As a civil servant, he was closely involved in the negotiations that led to the UK entry into the EEC in 1973 and was one of the first tranche of UK civil servants to join the European commission.
He was born in Trowbridge, Wiltshire, to Milroy Franklin, an accountant, and his wife, Mabel (nee Andrews), and attended Taunton school. After national service, he went to Peterhouse, Cambridge, in 1948. There he embraced Keynesian economics, which, combined with his deep Christian faith, forged his political credo of fairness and equality.
On leaving Cambridge, where he had met his wife, Dorothy (nee Fraser), he joined the Ministry of Agriculture, Fisheries and Food, or Maff (forerunner of today’s Defra), soon becoming principal private secretary to the then minister of agriculture, Christopher Soames.
Following a spell as head of the sugar and tropical foodstuffs division of Maff, his association with Europe began in earnest. He was a member of Edward Heath’s negotiating team when the UK joined the EEC in 1973, with particular responsibility for agriculture.

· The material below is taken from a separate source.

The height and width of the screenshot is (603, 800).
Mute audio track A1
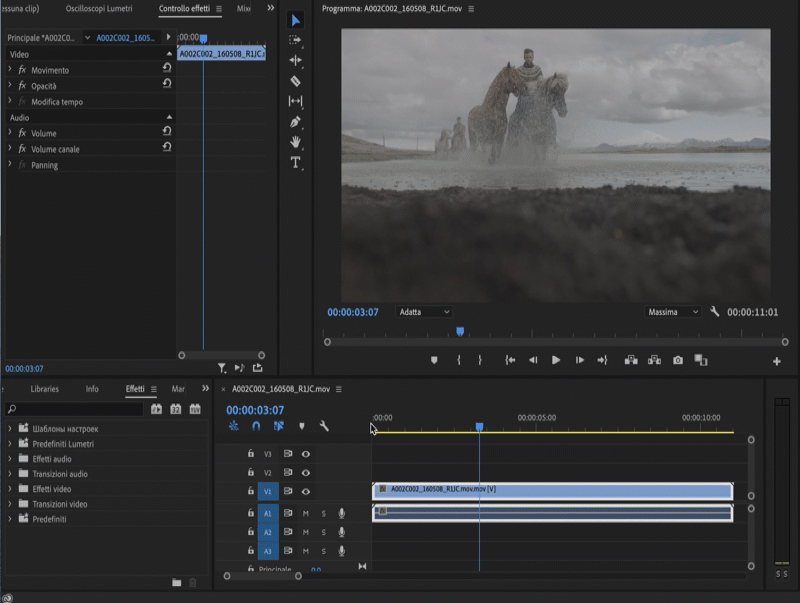[x=306, y=513]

He then joined the commission, serving as deputy director general for the common agricultural policy (CAP).
On his return to Whitehall in 1977, he became head of the European secretariat of the Cabinet Office, with responsibility for coordinating UK policy on the EC and playing a pivotal role in Margaret Thatcher’s renegotiation of the budget contributions. He was knighted in 1983.
The same year he was appointed permanent secretary at the Board of Trade (forerunner, in part, of the current BEIS), but, a year later, was moved back to Maff because of the central position of agriculture policy in EU affairs. He is remembered by colleagues as a great public servant of the highest integrity and skill.
On retirement from the civil service in 1987, he joined the Labour party, and was an active local campaigner, although he resigned his membership after what he considered the disastrous Brexit referendum in 2016, appalled by what he saw as the party’s failure to unambiguously espouse the remain cause.
His interests were eclectic: he was a lover of watercolours and music, and a prodigious reader (especially of Anthony Trollope, himself a civil servant).
A staunch Europhile until the end, he continued to make insightful contributions to the Brexit debate (often as a contributor to the letters section of the Guardian).
He is survived by Dorothy and his daughter, Jenny, and sons, Jonathan and me, and by nine grandchildren and two great-granddaughters.